His eyes seemed to smile at her as he rubbed his arm near the cuff of his jacket. “I am completely serious.”
They reached the inn, and Kendal opened the door for Lady Thalia and her maid, then followed the ladies in to a small hall. “I am Kendal. We are looking for the parlor reserved for the Duchesses of Hull and Melbrough.”
The man bowed. “This way, Your Grace.”
Kendal had been serious about never having so much fun shopping. And it amazed and impressed him that Lady Thalia had put so much thought into each item she bought. Was that the product of never having the freedom to shop on her own before? Or was it simply her nature?
He thought of his older sisters’ shopping expeditions, and how quickly they lost interest in much of what they’d bought. Come to think of it, except for birthdays and Christmas, they had rarely purchased gifts for others.

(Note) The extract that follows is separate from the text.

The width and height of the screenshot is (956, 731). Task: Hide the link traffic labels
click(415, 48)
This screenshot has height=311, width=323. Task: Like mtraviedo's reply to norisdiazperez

Yet, Lady Thalia had seemed to have a mental list of people who might like a present. Including those who could well afford whatever they wanted, such as her sisters and mother. Was she the person Berwick had meant Kendal to meet?
His mentor had been against Kendal’s first marriage, one that had been arranged by his father when he’d been just a year or two old. Since his wife’s death, he’d been almost afraid to consider marrying again. But perhaps it was time to start thinking of what he wanted in a wife he chose himself.